渾身の力を振り絞ってデスクの山を崩していき、ようやくタカハラの顔が現れた。アンジュと同じように気絶しているのかと思いきや


「ぐ……ううっ。き、季太朗くん、かい……?」

「!タカハラさん! 俺です! 季太朗です!」


 タカハラの方はかろうじて意識があった。季太朗は必死に彼の肩を揺すって意識を繋ぎ止める。


「いったい何があったんですか?!」

「はは……。人生のツケが、回ってきたのさ……あの時俺が、気付いてやれていれば……!」

「何を……!」


 季太朗がタカハラの言葉の意味を考えている暇はなかった。次の瞬間


「?!今度は何だ!」


 轟音を響かせながら、季太朗の背後に巨大な物体が落ちてきた。ボロボロになったエレベーターシャフトを通って。

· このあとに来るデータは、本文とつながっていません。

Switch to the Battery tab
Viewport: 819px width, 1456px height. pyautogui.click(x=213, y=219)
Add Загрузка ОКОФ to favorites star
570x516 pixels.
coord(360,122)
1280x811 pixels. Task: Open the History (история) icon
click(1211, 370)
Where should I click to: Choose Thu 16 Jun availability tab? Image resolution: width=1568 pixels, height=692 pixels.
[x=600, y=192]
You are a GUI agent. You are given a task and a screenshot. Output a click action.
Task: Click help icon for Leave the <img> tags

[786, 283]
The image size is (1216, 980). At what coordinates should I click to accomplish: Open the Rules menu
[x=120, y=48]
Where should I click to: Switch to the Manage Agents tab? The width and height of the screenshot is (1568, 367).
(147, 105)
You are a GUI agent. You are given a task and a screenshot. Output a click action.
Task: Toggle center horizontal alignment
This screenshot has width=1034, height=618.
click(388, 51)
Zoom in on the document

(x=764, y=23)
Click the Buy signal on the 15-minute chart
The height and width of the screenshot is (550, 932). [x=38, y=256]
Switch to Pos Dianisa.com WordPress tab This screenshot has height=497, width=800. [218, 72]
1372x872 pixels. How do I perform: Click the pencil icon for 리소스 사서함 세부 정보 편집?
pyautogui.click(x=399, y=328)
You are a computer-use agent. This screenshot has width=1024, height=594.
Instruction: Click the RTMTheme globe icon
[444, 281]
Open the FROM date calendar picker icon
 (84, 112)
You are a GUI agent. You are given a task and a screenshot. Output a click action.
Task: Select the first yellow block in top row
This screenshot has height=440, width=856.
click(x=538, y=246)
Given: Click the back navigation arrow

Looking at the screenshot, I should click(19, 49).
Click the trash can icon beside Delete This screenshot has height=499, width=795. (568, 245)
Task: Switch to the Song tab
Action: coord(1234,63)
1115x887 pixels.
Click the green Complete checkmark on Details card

 瓦礫の山の上に大の字で、血だらけになって倒れていた男は


「――――レミー隊長!!」


 遠目からでもわかる、その筋肉質の体躯。

 極東支部隊長であるレミーが血塗れとなり、仰向けに倒れていた。胸からわき腹にかけ、刀で切られたかのような大きな傷ができている。即刻処置をしなければ大量出血による惨事は免れない。

 顔を覗き込み、季太朗は思わずギョッとした。

 

 レミーが、泣いていたのだ。その太い腕で目を覆い隠し直に確認することはできないが、腕の下からは隠しきれない涙が、溢れ出していた。しかし彼は嗚咽などは立てずに、血が滲むほど唇を噛み締めて、こう言っていた。


「クソッ……すまねえ……! アイラ(・・・)……ッ!! クソッ……!!」


 季太朗の頭の中でパチパチと音を立てながらパズルのピースがはまっていく。

 

 そんな、有り得ない。導き出された答えに対して最初に季太朗の頭が出した言葉は、それだった。


 風香やステラが今も必死で探し回っているのに見つからない、ここにいるべきなのに姿が見えない人物。そして何よりこの、レミーの胸に刻まれた深い刀傷。この切り口を、季太朗は何度も目にしていた。退魔活動の訓練、実戦、そんな時に。かつその人物は、レミーをここまで一方的に嬲ることのできる高い実力の持ち主。

 そして何より、レミーの口から出た名前が決定打だった。


「まさかこれをやったのは……鬼口さん、だってのか!?」


 季太朗の困惑に満ちた声が、廃墟と化した極東支部に虚しく響き渡った。